The Goal: A Process of Ongoing Improvement, by Eliyahu Goldratt, was first published in 1984 and has become one of the most popular business books ever published.
Written in novel form, The Goal traces the story of a struggling factory and how its employees turned it into a profitable operation. By identifying “bottlenecks” managers were better able to manage resources and improve overall production.
The Theory of Constraints introduced in the novel states that the maximum output is limited to the maximum output of the “bottleneck”. Put into other terms, a chain is only as strong as its weakest link.
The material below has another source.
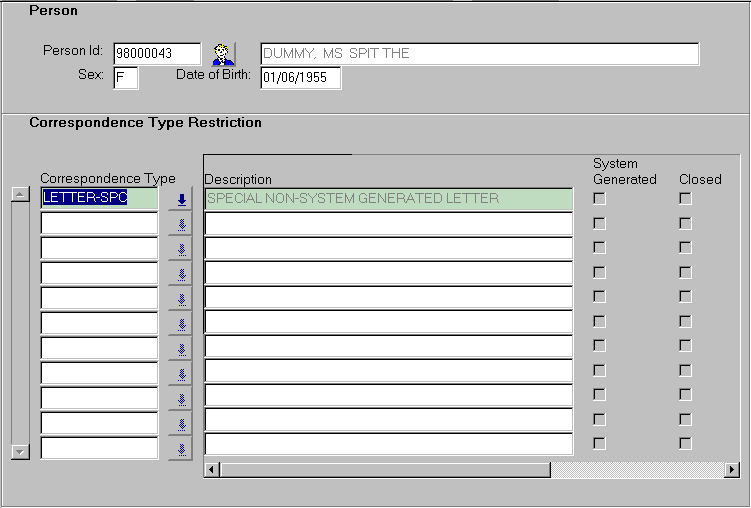Click the person lookup icon beside Person Id
The width and height of the screenshot is (751, 508).
coord(222,54)
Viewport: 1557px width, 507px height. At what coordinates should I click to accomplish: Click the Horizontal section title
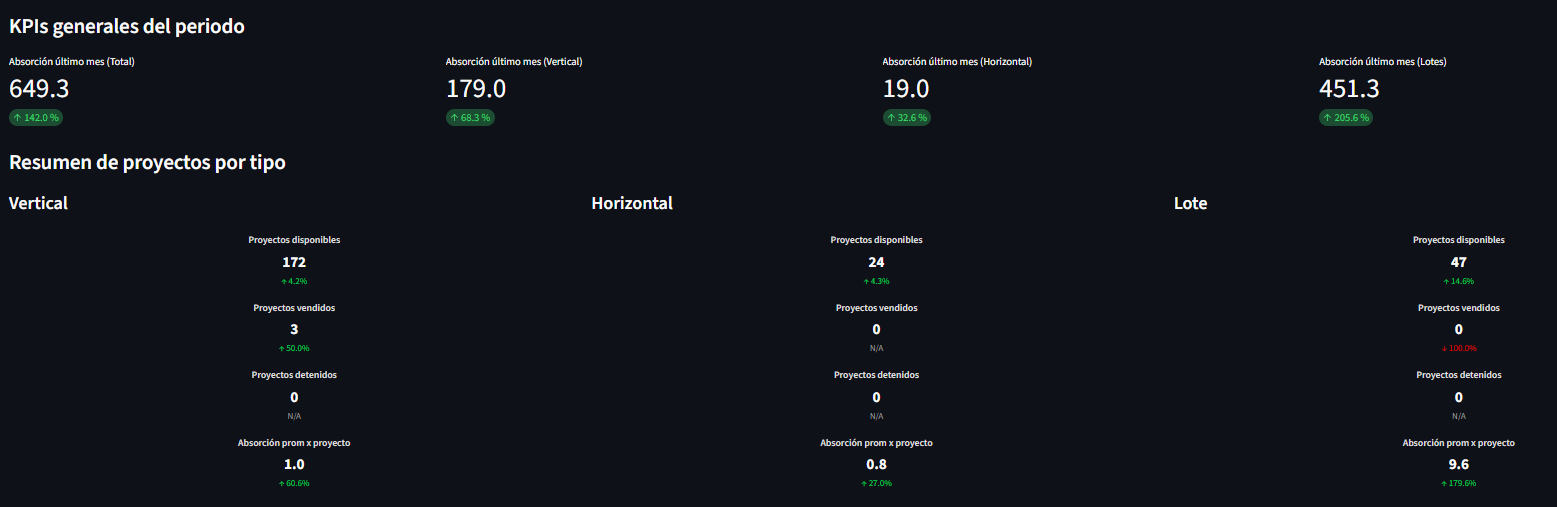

As the story unfolds we learn that managers often focus on the wrong things. While statistics and measurements can be useful tools, they are valuable only to the extent they help us achieve our primary goal. And in the context of business, all companies share the same primary goal– to make a profit.
Measurements of efficiency, for example, can be misleading. If we focus on maximizing the efficiency of each step of a process, we might actually decrease the efficiency of the overall process. That is, we must look at the big picture before we look at the details. And when we examine the details, we must always remain focused on the big picture.
In the context of a factory (the setting for the novel), this might mean keeping a particular machine idle at times. If the machine produces more than the next step of the process can handle, the excess accumulates as inventory. Both the inventory and the manpower used to produce and move increase expenses. In this situation management should focus on increasing “throughput”, that is, the amount of product available for sale.
The significant message in The Goal is the process of discovering and correcting “bottlenecks”. But this process is not a one-time event. It is a continuous process, or as the subtitle states: “a process of ongoing improvement.”